-------- Data shown

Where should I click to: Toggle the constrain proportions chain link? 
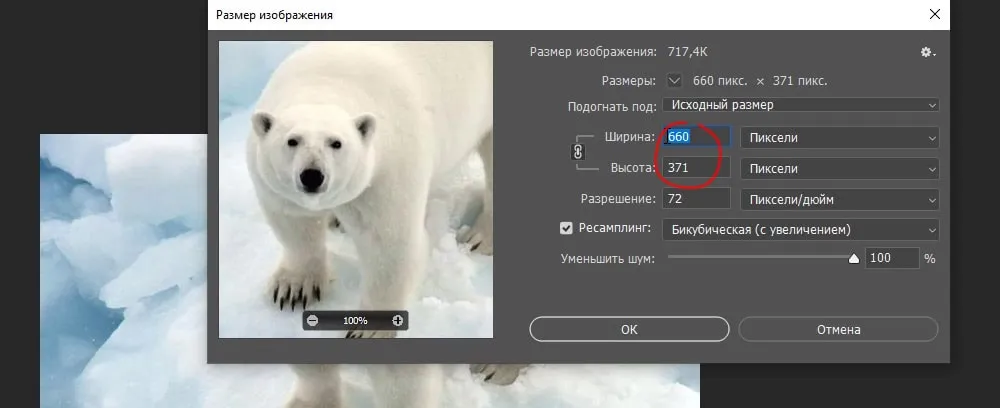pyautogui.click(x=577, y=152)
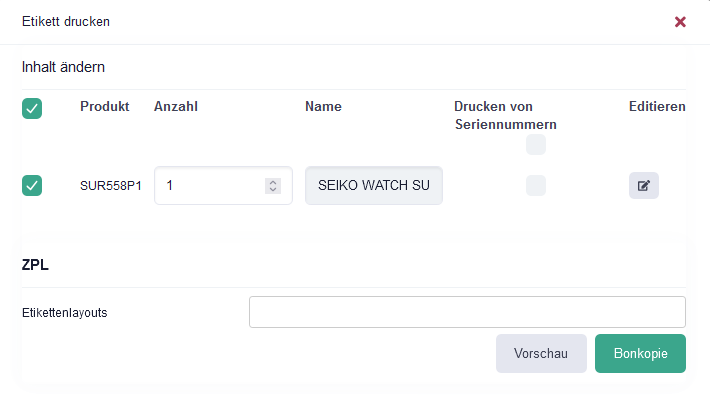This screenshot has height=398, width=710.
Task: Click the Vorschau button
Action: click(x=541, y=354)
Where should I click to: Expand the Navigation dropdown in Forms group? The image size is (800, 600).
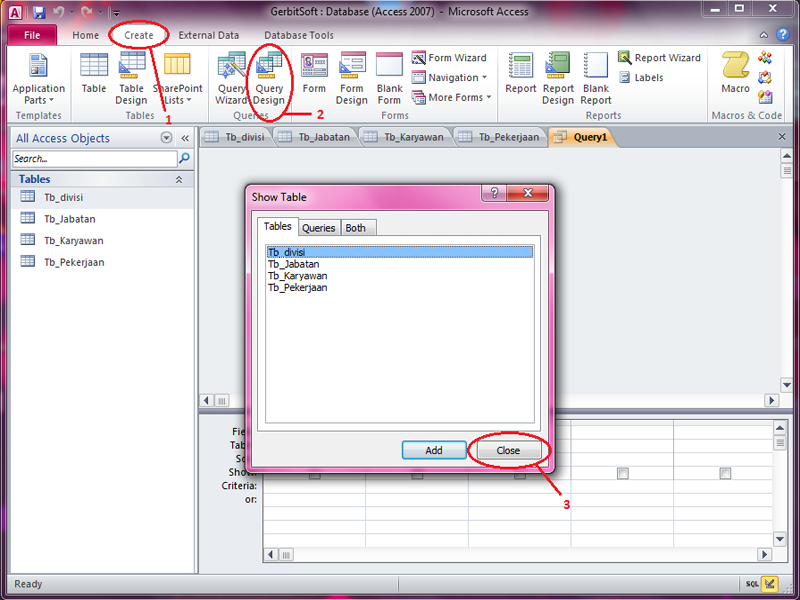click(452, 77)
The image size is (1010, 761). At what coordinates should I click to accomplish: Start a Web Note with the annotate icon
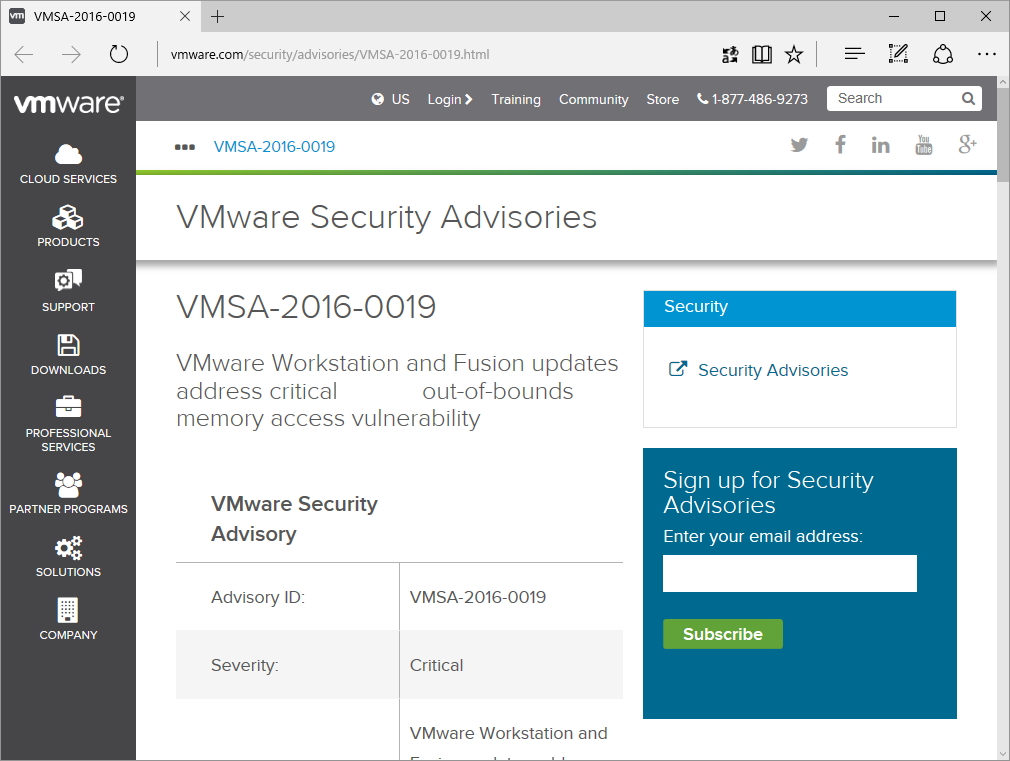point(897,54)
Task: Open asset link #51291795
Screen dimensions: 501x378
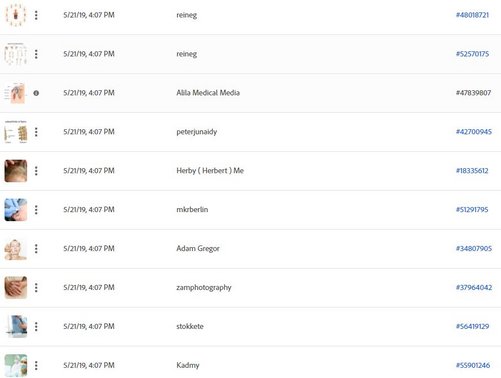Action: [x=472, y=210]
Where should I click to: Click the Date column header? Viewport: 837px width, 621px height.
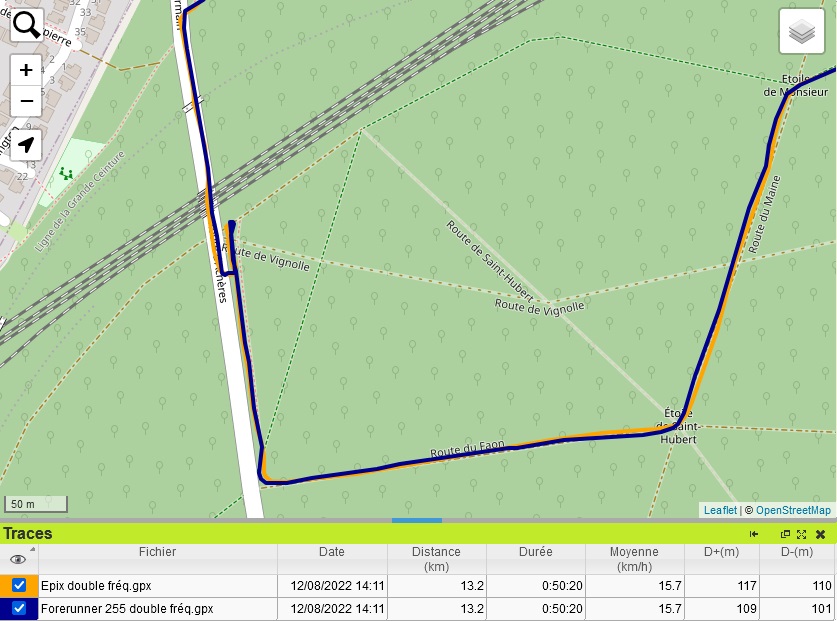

----------------

**Written problem**
Convert the entries above into a JSON list of strings, one string per line, with blank lines skipped and the pictures left out.

**Written reply**
[
  "Where should I click to: Toggle the constrain proportions chain link? ",
  "pyautogui.click(x=577, y=152)",
  "This screenshot has height=398, width=710.",
  "Task: Click the Vorschau button",
  "Action: click(x=541, y=354)",
  "Where should I click to: Expand the Navigation dropdown in Forms group? The image size is (800, 600).",
  "click(452, 77)",
  "The image size is (1010, 761). At what coordinates should I click to accomplish: Start a Web Note with the annotate icon",
  "point(897,54)",
  "Task: Open asset link #51291795",
  "Screen dimensions: 501x378",
  "Action: [x=472, y=210]",
  "Where should I click to: Click the Date column header? Viewport: 837px width, 621px height."
]